#FCMFCN : comme un goût d’inachevé

#FCMFCN : comme un goût d’inachevé


Les mots nous manquent parfois pour qualifier des évènements tragiques, atroces, des émotions très particulières, mais c’est aussi souvent le cas pour décrire le spectacle d’un samedi soir passé à Saint-Symphorien. Le CM du club avait pourtant prédit une belle soirée comme vous pouvez le constater ci-dessus. Tu parles d’une belle soirée. Que dire d’un match de la sorte, si ce n’est encore une fois le désarroi total que les supporters ont pu ressentir pendant ces 90 minutes, qui étaient plus proche d’une sorte d’incarnation du vide que d’une rencontre sportive porfessionnelle ? Face à la pression qu’a engendré le vide abyssal du site de la Factory depuis quelques jours (semaines), j’ai tout de même décidé de faire quelque chose. Retour en toute gaieté sur une soirée aussi miteuse que les chiottes en ouest basse.

L’avant-match

Énième retour à Saint-Symphorien, et celui-ci fut particulièrement difficile pour Valou et moi après le périple à Mönchengladbach de jeudi (article exceptionnel de type #groundhopping à paraître demain), tant la classe du Borussia Park est incomparable, jusqu’à la propreté des toilettes (article exceptionnel à paraître après-demain sur le sujet, on vous en dit pas plus) (oui, la Factory fonctionne par à-coups, et alors ?). La sécurité y est d’ailleurs correctement assurée. Je me permets de le mentionner car du coté de chez nous, ça n’a pas franchement évolué. Premier passage : ouvrir sa veste pour montrer que l’on ne porte pas de maillot du FC Nantes, alors qu’il aurait très bien pu être couvert par un bête pull. Deuxième passage : la vérification des billets. Elle n’est que visuelle, car les scanners en tribune ouest ne fonctionnent toujours pas. Valou va aux nouvelles et ne reçoit comme réponse qu’un « oui bah on n’y peut rien… on est loin de la wi-fi ici aussi ». Euh… Ça marche. L’itinéraire fut ponctué par une fouille des plus brèves et des moins professionnelles possibles. Tout cela pour dire qu’il faudrait vraiment que quelqu’un essaie, le 4 mars prochain, de passer avec un maillot de Rennes et un pétard dans la poche. Mais qui ici aurait eu l’idée, une fois dans sa vie, de faire l’acquisition d’un maillot du Stade rennais ? Personne ne veut le savoir.

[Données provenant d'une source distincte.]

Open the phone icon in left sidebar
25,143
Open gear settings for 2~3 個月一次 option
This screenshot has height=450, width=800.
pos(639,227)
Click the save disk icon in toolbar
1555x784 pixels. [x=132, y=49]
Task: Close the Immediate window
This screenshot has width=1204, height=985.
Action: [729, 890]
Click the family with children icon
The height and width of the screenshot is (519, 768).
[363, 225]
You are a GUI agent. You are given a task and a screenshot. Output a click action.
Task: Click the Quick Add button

Sale soirée pour les adeptes du 4-4-2. Deux attaquants seulement dans le groupe, c’était trop peu pour espérer que Philippe Hinschberger aligne Diabaté et Erdinç en pointe, alors même que Gérard, 56 ans, membre incontournable du PMU de Lorry-les-Metz, s’égosillait que Metz ne pouvait pas réussir autrement que dans ce système ! N’en déplaise à la critique, le 4-2-3-1 c’est la famille, et on ne trahit jamais la famille. Nguette et Sarr ont le rôle classique de noirs qui doivent courir et envoyer les ballons dans la surface, la défense est classique, Diabaté classiquement devant et Cohade de manière classique en chef de cet orchestre. La seule incertitude qui pesait sur les supporters messins et qui fut levée au plus grand bonheur de ces derniers, fut le retour dans le onze du twittos fou, Georges Mandjeck, qui devra tenter de perdre moins de ballons qu’il ne recevra de crachats. Tâche que Philipps n’avait pas su relever auparavant mais on fera naïvement confiance au champion d’Afrique, s’il vous plaît.

La compo p0rno de Philippe Hinschberger.

 

Outrés face à la performance des 22 acteurs de la rencontre, nous avons décidé de ne pas vous proposer de résumé ni d’analyse du match. Respectez nous, merde.

————————————————————–

Voilà, prochain rendez-vous ce week-end à Lyon, histoire de passer une nouvelle belle soirée. D’ici là, portez vous bien.

NB : la rumeur dit que si vous vous enfermez chez vous dans le noir, que vous allumez un cierge et que vous fredonnez cinq fois « Babacar, où es-tu ? où es-tu ?», Cappie se décidera, dans les 6 mois qui viennent, à poster la deuxième partie de l’interview de Bab’s Gueye. Mais ce n’est qu’une rumeur.